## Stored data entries

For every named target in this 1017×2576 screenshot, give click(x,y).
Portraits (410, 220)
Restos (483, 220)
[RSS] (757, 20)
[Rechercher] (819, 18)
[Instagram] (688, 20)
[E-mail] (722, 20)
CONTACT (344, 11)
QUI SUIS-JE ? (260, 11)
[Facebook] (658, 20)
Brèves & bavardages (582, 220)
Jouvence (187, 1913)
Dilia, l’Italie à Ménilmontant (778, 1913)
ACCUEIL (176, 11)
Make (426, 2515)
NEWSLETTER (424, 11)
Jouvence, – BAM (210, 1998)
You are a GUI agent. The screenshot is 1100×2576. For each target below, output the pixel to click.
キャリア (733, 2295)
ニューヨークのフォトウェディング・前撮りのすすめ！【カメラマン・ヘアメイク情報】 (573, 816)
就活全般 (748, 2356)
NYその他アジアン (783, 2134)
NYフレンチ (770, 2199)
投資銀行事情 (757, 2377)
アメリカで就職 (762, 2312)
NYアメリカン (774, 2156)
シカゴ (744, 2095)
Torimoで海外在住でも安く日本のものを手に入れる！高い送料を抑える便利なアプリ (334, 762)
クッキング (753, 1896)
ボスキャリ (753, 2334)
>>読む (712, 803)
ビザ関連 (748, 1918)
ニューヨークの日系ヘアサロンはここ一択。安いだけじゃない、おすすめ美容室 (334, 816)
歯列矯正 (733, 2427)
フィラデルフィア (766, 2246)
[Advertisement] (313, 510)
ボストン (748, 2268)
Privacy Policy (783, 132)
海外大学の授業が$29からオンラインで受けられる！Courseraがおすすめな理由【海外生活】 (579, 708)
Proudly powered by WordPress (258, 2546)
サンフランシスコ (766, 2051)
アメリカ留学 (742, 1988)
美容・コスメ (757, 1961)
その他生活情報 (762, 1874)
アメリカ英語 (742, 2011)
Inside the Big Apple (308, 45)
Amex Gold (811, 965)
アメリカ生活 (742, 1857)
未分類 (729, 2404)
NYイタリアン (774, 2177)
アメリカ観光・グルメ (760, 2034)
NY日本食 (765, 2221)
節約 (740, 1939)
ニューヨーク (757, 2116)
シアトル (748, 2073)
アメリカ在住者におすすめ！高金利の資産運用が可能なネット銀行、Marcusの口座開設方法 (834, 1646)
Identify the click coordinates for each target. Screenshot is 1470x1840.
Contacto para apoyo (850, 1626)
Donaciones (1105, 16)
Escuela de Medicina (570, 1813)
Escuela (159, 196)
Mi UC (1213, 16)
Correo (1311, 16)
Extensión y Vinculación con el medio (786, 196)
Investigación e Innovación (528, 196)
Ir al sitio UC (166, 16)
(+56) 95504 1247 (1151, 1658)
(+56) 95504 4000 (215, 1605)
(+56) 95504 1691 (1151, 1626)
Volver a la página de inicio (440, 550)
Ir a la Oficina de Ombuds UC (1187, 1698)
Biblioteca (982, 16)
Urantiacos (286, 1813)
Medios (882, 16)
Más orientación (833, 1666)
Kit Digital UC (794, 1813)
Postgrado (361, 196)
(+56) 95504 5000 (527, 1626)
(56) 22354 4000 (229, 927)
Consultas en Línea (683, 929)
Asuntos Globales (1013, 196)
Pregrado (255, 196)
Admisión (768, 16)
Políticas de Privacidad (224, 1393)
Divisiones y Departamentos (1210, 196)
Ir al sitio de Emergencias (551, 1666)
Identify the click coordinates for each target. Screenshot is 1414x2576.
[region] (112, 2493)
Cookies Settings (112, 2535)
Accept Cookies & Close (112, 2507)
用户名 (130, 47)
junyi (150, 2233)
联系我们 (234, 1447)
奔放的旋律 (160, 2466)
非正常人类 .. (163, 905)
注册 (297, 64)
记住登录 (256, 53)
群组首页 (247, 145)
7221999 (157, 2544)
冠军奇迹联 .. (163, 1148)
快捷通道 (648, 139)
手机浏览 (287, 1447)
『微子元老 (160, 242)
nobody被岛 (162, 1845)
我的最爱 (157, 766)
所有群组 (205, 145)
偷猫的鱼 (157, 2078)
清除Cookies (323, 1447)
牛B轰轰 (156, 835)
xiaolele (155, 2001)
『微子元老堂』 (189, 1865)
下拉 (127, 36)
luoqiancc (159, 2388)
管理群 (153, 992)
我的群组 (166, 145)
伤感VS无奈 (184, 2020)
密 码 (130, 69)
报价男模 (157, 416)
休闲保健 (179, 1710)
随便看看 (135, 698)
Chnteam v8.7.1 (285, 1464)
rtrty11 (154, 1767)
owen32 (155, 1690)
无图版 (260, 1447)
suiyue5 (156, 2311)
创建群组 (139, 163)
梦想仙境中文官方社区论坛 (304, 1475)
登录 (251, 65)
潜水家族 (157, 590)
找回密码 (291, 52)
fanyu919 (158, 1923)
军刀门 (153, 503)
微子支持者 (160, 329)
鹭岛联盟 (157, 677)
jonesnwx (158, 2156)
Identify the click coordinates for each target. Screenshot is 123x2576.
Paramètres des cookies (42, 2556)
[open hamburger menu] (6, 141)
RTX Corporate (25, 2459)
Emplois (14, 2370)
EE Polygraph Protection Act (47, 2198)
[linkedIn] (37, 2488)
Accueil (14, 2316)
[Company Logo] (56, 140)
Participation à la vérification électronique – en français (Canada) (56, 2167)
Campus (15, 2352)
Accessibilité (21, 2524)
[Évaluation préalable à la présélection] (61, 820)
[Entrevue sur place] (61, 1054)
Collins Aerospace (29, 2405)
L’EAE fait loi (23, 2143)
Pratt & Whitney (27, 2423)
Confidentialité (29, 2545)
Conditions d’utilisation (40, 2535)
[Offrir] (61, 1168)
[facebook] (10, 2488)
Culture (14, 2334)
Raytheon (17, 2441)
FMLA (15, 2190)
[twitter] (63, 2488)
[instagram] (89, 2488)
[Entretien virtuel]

## Task description
The word to find is "coordinates". Copy every line of the records that holds it.

## Solution for this task
Identify the click coordinates for each target. Screenshot is 1470x1840.
Identify the click coordinates for each target. Screenshot is 1414x2576.
Identify the click coordinates for each target. Screenshot is 123x2576.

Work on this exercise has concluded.